Is Thursday's White House health care summit merely a show? In a word, yes. At PoliticsDaily.com, I explain why:
At the White House daily briefing on Tuesday, press secretary Robert Gibbs said repeatedly the aim is to have an "honest discussion" about the best way to fix the nation's troubled health care system. But hasn't there been a year-long discussion already? It included hours of debate within House and Senate committees, hours of negotiations between Democratic and Republican senators that led to nothing, hours of debate on the House and Senate floor. Obama and the House GOPers covered health care reform during their historic Q&A session at a Republican retreat last month. There have been presidential speeches, scores of op-eds, a cacophony of cable chattering, a blitz of blogs, and maybe a trillion tweets.

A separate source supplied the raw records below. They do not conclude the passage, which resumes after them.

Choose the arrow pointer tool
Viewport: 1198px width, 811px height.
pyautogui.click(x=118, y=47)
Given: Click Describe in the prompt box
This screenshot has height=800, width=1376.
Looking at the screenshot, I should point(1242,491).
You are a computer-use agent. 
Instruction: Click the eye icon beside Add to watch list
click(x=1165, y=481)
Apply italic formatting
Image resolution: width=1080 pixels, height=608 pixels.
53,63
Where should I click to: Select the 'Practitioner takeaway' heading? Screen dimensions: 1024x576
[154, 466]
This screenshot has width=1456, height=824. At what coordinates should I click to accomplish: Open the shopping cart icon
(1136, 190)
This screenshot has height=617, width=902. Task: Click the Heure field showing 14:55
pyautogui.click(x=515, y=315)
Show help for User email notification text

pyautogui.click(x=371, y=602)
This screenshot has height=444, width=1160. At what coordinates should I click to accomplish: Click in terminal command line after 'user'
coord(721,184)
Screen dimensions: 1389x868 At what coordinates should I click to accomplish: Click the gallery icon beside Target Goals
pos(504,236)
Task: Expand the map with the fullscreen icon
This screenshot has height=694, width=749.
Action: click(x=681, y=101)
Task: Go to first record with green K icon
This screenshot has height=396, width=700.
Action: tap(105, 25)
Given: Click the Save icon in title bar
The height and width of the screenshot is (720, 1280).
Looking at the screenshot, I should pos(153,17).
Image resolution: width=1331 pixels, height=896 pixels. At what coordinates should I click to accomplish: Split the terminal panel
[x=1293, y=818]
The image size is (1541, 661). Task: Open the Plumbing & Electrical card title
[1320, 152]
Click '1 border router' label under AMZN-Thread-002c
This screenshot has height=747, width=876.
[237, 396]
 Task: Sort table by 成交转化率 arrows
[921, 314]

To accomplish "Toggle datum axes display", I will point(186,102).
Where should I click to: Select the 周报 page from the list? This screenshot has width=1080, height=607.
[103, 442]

Why more discussion? And how honest can it be? On Tuesday, House Republican Whip Eric Cantor called Obama's approach to health care "insanity." And House Republican leader John Boehner accused the president of having "crippled" the summit by releasing earlier this week his proposal, a modified version of the Democratic-backed legislation that was approved in the Senate with 60 votes and no Republican backers. These particular Republicans don't want a conversation; they want to kill the House and Senate bills that have passed. Cantor declared Obama's plan "is a non-starter." Boehner claimed, "The American people have spoken: They want us to scrap the Democrats' health care bill and start over." But a plan based on legislation already approved by a majority of legislators is actually a pretty good starter.
The bottom line:
The time for bipartisanship is done. The Republicans think their opposition to Obamacare is a winning ploy. They're not going to abandon it. And Obama's not going to trash his signature issue. So once the summit concludes, it's back to the real show: power politics. If Obama and the Dems want major health care reform legislation, they will have to run over the not-dead bodies of Republicans. To do so, they will likely need to employ reconciliation, a legislative procedure that allows the House and Senate Democrats to resolve the differences between their already-passed bills on a majority vote (and duck a Republican filibuster). This is a slightly complicated maneuver -- but quite feasible -- and Senate Democratic aides say they are close to rounding up at least 50 D's. But they're not there yet. Consequently, the real challenge for Obama is not conjuring up a last-minute bipartisan breakthrough at this summit, but getting his own party lined up and ready to roll.
Once the summit is done, there will be only one item on the agenda: getting health care through Congress.